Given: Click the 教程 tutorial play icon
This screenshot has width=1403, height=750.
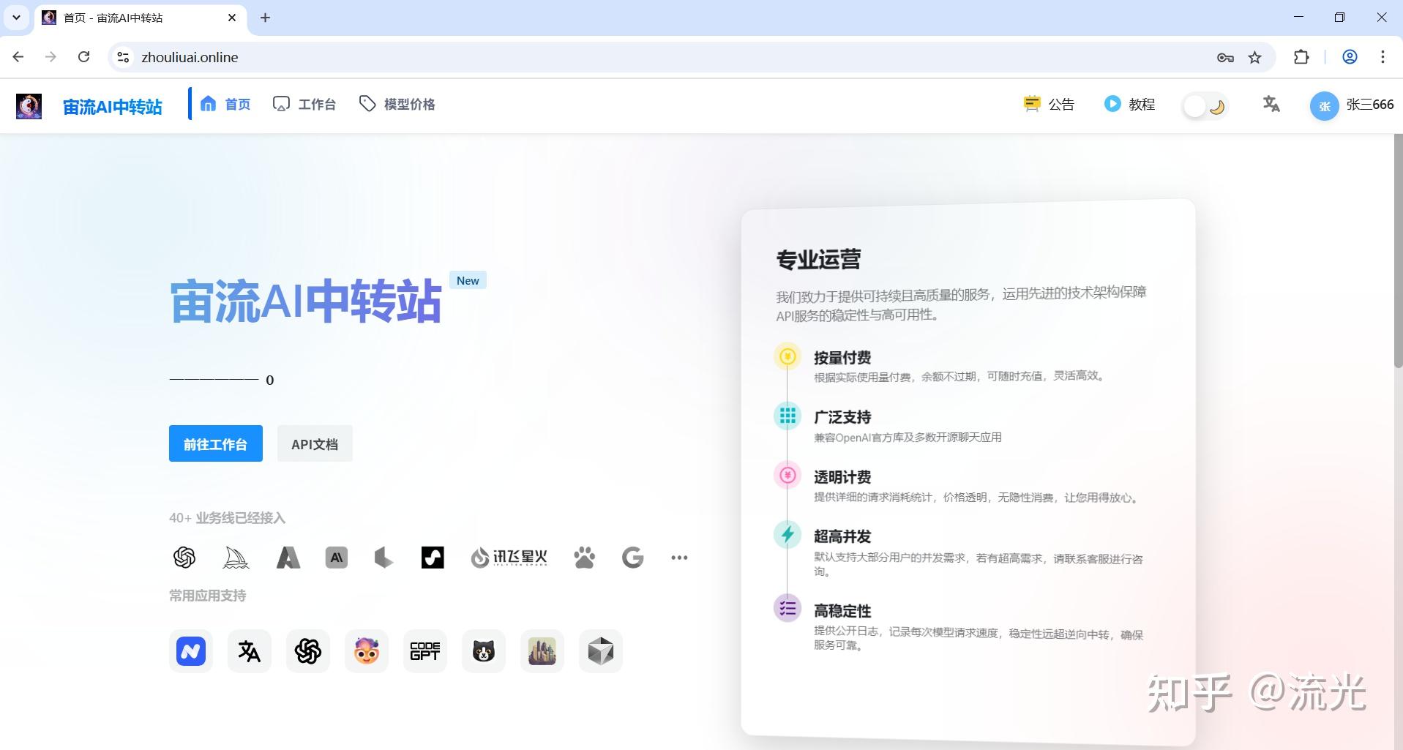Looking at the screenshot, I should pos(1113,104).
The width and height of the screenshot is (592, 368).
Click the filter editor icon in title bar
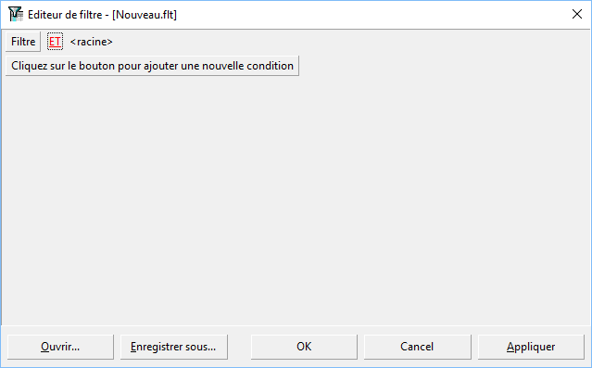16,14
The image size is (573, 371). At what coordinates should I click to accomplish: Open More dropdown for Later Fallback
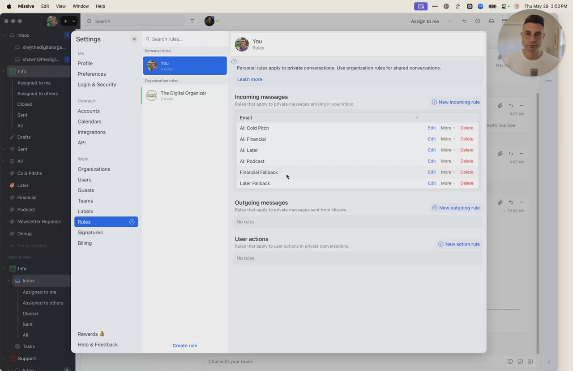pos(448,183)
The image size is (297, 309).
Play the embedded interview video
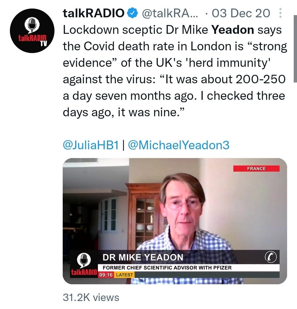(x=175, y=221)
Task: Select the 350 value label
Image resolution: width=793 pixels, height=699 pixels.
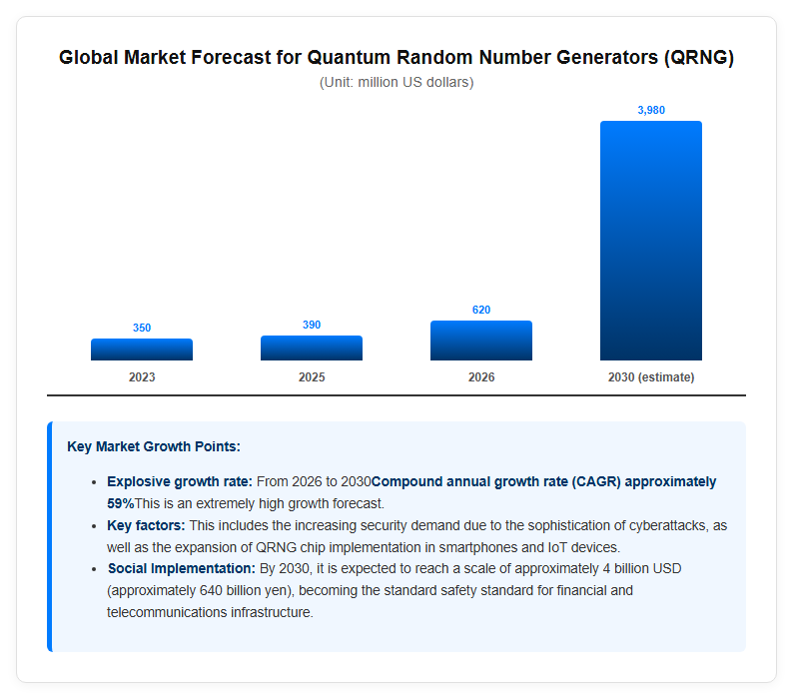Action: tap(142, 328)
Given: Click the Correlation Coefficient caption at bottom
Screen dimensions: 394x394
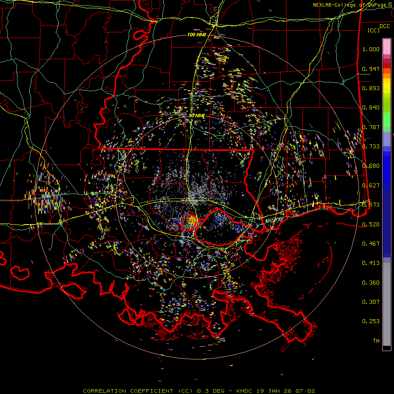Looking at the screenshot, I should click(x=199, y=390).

━━━

• _PROBLEM REQUIREMENTS_
Please type out every row above again with no changes, leaving out the pictures.

• _OUTPUT BELOW_
Given: Click the 教程 tutorial play icon
This screenshot has width=1403, height=750.
Looking at the screenshot, I should pos(1113,104).
The width and height of the screenshot is (592, 368).
Click the filter editor icon in title bar
16,14
The image size is (573, 371). At what coordinates should I click to accomplish: Open More dropdown for Later Fallback
pos(448,183)
The image size is (297, 309).
Play the embedded interview video
(x=175, y=221)
Task: Select the 350 value label
Image resolution: width=793 pixels, height=699 pixels.
Action: tap(142, 328)
Given: Click the Correlation Coefficient caption at bottom
Screen dimensions: 394x394
Looking at the screenshot, I should click(x=199, y=390).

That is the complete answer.